--- Exercises to complete ---
**A.** From the passage on polynomials and operators, list every numbered heading, each with its full number.
**B.** Carry on the passage on polynomials and operators from the point where it stops.

--- Passage shown ---
:::

While this important theorem only holds for polynomials with complex coefficients, we can deduce something about polynomials with real coefficients. For instance, if \(p(x)\) is a polynomial with real coefficients and \(\lambda\) is a complex, non-real root, then so is its complex conjugate \(\overline{\lambda}\text{.}\) This follows because

\begin{equation*} 0=\overline{p(\lambda)} = p(\overline{\lambda})\text{.} \end{equation*}

We have \((x-\lambda)(x-\overline{\lambda}) = x^2+bx + c\) where \(b = -(\lambda+\overline{\lambda})\) and \(c=\lambda\overline{\lambda}\text{.}\) Since this quadratic polynomial does not have real roots, we know from the quadratic formula that \(b^2\lt 4ac\text{.}\) Therefore,

Proposition 1.4.6.

If \(p(x)\) is a polynomial with real coefficients, there are real roots \(\lambda_1,\ldots,\lambda_m\) such that

\begin{equation*} p(x)=a_n(x-\lambda_1)\ldots(x-\lambda_r)(x^2+b_1x+c_1^2)\ldots(x^2+b_sx+c_s)\text{.} \end{equation*}

Subsection 1.4.2 The minimal polynomial of an operator

As mentioned in the introduction to this section, our interest in polynomials stems from the insights we gain when we evaluate a polynomial on an operator \(T\text{.}\) For instance, if \(p(x)=x^2+4x-5\text{,}\) then \(p(T) = T^2 + 4T - 5I\) a new operator. Notice that we consider the constant term to be multiplied by the identify transformation \(I\text{.}\)

Definition 1.4.7.

If \(W\) is a vector subspace of \(V\) and \(T:V\to V\) an operator, we say that \(W\) is invariant under \(T\) if \(T(\wvec)\in W\) for all \(\wvec\in W\text{.}\)

Remember that the order in which we multiply polynomials is not important. In particular, \(p(T)q(T)=q(T)p(T)\text{.}\) This leads to the following important proposition.

Proposition 1.4.8.

If \(p(x)\) is a polynomial and \(T\) an operator, then both \(\nul(p(T))\) and \(\range(p(T))\) are invariant subspaces under \(T\text{.}\)

Proof.

:::

--- Data lines ---
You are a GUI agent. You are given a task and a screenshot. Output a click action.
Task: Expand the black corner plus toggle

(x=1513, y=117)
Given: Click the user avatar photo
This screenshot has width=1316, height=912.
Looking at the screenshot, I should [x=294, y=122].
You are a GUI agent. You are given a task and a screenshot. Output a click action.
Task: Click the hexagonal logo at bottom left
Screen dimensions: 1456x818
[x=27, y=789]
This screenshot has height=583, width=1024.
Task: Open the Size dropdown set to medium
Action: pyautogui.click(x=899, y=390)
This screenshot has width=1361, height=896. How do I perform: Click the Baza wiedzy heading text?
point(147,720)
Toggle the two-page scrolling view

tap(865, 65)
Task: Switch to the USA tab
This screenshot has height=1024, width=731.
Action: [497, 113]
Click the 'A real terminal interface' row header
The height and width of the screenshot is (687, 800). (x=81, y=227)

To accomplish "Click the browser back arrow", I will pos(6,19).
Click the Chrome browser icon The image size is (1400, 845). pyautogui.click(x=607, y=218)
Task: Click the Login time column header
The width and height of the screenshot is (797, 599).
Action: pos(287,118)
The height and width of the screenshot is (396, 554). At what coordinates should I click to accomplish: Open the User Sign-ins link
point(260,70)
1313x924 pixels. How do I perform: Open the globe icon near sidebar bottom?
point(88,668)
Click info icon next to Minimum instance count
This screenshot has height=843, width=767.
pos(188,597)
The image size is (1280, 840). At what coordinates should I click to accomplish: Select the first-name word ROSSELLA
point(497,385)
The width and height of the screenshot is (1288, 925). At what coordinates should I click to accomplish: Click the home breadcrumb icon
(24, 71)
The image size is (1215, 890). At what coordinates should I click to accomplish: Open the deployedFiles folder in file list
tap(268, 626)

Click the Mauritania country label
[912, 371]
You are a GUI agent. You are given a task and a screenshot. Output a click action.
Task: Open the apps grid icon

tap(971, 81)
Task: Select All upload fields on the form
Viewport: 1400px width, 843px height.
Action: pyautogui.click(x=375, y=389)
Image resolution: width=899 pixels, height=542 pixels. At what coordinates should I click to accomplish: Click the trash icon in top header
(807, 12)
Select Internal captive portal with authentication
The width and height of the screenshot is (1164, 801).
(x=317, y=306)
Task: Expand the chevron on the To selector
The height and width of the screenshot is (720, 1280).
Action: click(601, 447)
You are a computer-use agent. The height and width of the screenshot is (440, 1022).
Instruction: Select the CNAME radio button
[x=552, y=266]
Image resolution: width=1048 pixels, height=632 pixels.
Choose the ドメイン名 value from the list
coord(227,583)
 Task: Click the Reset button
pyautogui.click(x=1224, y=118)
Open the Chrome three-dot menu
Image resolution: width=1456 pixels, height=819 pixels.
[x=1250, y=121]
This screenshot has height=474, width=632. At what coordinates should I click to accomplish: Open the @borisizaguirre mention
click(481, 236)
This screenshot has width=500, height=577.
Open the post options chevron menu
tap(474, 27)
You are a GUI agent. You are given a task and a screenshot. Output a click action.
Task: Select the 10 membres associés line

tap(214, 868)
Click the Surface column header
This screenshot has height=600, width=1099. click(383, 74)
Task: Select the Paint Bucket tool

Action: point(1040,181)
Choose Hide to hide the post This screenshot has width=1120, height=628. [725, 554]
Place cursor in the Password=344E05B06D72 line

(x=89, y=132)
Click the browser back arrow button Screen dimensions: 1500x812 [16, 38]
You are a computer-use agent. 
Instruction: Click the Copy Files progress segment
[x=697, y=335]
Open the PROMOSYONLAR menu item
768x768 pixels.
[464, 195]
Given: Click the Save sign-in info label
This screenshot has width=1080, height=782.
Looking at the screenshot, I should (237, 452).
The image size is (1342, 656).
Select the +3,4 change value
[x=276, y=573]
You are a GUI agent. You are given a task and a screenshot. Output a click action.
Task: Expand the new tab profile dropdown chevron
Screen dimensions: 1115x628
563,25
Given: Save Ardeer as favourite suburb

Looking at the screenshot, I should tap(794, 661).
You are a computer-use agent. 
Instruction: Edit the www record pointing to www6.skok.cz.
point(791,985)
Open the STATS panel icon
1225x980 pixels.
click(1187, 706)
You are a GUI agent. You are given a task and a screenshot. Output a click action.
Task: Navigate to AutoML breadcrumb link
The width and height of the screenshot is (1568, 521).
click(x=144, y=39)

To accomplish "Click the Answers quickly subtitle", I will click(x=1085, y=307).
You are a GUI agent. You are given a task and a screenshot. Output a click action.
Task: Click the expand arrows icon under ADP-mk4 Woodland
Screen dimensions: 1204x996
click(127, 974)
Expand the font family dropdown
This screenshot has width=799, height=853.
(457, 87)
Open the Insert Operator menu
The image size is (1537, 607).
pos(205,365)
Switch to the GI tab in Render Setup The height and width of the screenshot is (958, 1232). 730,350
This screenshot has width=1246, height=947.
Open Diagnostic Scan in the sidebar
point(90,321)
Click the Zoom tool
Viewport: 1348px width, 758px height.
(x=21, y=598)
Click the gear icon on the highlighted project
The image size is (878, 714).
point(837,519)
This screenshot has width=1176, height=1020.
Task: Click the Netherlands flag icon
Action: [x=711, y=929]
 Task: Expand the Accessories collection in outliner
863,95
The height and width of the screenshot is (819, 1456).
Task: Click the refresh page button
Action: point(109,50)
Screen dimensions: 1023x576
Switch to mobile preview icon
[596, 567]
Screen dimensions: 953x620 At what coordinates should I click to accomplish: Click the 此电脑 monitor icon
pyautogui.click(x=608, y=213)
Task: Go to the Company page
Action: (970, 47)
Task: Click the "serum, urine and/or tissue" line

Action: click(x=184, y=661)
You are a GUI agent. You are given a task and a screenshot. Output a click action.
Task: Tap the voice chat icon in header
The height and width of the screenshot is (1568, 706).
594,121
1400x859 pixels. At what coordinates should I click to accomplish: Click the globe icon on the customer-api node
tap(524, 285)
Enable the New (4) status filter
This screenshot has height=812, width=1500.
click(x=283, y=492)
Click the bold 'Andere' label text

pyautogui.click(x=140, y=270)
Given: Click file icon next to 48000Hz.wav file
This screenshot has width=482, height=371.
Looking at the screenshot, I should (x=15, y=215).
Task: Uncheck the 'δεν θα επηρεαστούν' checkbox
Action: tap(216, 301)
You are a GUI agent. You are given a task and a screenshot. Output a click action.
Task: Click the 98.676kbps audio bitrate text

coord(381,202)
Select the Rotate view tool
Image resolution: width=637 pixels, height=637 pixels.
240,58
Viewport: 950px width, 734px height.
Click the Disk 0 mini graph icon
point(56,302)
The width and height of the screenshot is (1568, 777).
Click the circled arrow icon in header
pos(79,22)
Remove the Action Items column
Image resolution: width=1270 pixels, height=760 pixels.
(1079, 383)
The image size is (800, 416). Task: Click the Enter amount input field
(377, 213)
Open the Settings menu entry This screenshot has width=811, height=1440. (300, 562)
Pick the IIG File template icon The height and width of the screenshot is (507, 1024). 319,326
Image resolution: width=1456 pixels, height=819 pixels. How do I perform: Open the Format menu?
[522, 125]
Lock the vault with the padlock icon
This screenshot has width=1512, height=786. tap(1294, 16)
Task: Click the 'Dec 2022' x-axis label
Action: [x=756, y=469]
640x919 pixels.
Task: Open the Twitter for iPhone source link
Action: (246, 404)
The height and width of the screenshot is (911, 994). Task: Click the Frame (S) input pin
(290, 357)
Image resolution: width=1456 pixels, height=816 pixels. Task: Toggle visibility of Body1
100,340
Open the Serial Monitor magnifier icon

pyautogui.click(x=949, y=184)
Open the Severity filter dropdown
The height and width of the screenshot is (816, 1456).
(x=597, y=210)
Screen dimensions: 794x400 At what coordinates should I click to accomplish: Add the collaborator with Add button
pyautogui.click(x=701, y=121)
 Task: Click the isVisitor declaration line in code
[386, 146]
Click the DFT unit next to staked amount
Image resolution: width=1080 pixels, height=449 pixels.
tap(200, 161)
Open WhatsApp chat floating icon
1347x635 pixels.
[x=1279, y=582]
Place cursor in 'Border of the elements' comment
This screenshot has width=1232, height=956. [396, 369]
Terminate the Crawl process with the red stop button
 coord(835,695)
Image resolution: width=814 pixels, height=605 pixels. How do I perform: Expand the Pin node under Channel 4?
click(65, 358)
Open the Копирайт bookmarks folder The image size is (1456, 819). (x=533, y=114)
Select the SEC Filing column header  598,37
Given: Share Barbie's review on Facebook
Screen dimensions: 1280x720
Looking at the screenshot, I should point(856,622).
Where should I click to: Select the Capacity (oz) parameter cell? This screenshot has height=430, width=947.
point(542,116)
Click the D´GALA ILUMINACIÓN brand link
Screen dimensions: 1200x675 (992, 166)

:::

--- The replies ---
**A.**
Proposition 1.4.6.
Subsection 1.4.2 The minimal polynomial of an operator
Definition 1.4.7.
Proposition 1.4.8.

**B.**
Suppose that \(\vvec\) is in \(\nul(p(T))\text{,}\) which means that \(p(T)\vvec = \zerovec\text{.}\) We need to explain why \(T\vvec\) is also in \(\nul(p(T))\text{,}\) which leads us to

\begin{equation*} p(T)T\vvec = Tp(T)\vvec = T\zerovec = \zerovec\text{.} \end{equation*}

Similarly, if \(\vvec\) is in \(\range(p(T))\text{,}\) then there is a vector \(\uvec\) so that \(\vvec=p(T)\uvec\text{.}\) Then

\begin{equation*} T\vvec = Tp(T)\uvec = p(T)(T\uvec)\text{,} \end{equation*}

which shows that \(T\vvec\) is also in \(\range(p(T))\text{.}\) Therefore, \(\range(p(T))\) is an invariant subspace of \(T\text{.}\)

We now come to a crucial result for our upcoming explorations. First, we need to make the following definition clear.

Definition 1.4.9.

A monic polynomial is a polynomial where the coefficient of the highest degree term is \(1\text{.}\)

For instance, \(x^5 - x^4 + 3x - 2\) is a monic polynomial, but \(3x^3+2x-1\) is not.

Theorem 1.4.10. The minimal polynomial of an operator.

Suppose that \(V\) is a finite-dimensional vector space over either \(\C\) or \(\R\) and that \(T\) is an operator on \(V\text{.}\) There is a unique monic polynomial \(p\) of smallest degree such that \(p(T)=0\text{.}\) Moreover, \(\deg(p)\leq \dim(V)\text{.}\) We call this polynomial the minimal polynomial of \(T\text{.}\)

Proof.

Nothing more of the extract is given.